• [Brief]:
Rewrite the part that opens with the line containing "Visit the @MesutOzil1088 handle" and closes with the line containing "Action: tap(228, 416)", swapping "Completed" for "Pending" and keeping everything else as it is. Leave the pictures out of your answer.

• [Supplied material]:
((
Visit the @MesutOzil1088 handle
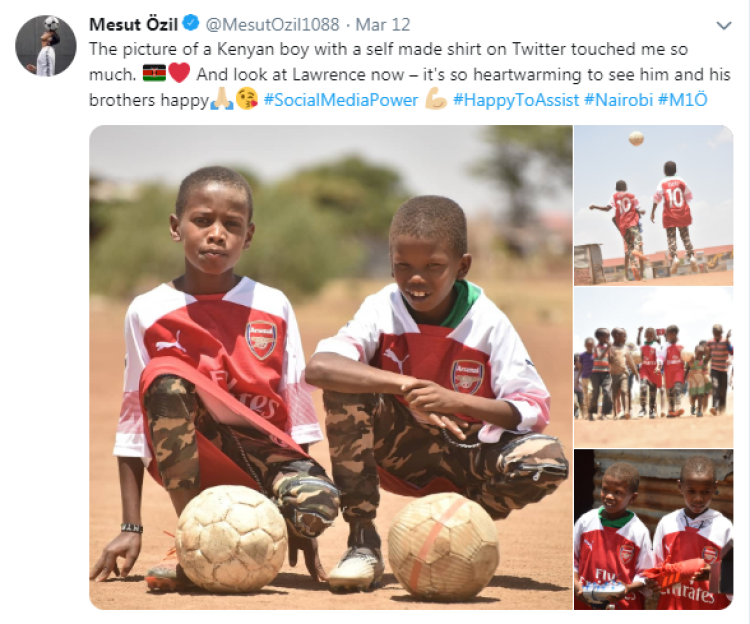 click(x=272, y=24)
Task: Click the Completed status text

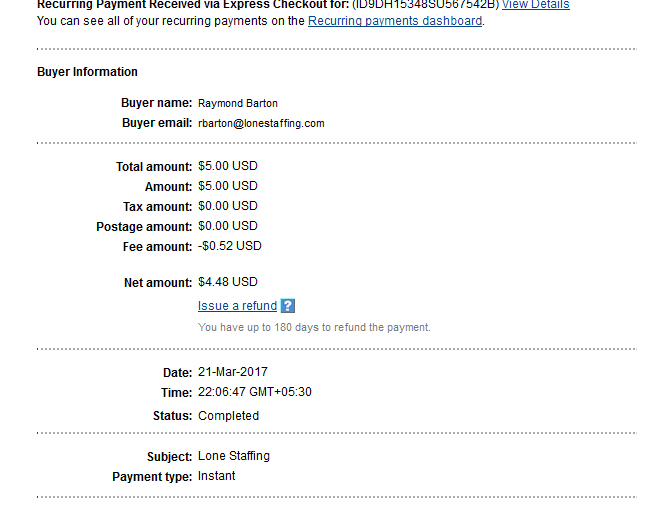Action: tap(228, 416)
))
((
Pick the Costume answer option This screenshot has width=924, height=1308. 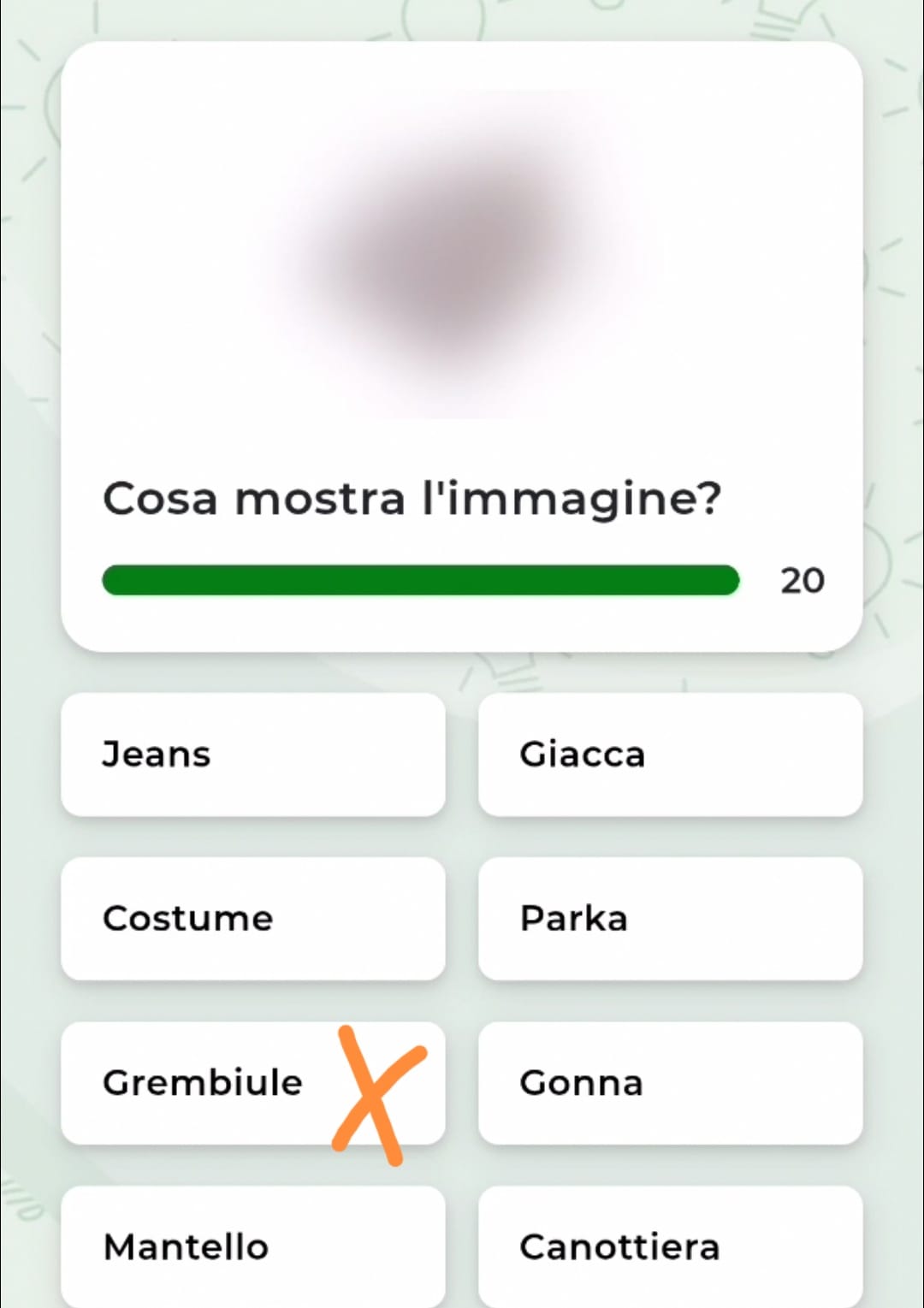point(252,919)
))
• [Task output]:
Visit the @MesutOzil1088 handle
 click(x=272, y=24)
Task: Click the Pending status text

Action: tap(228, 416)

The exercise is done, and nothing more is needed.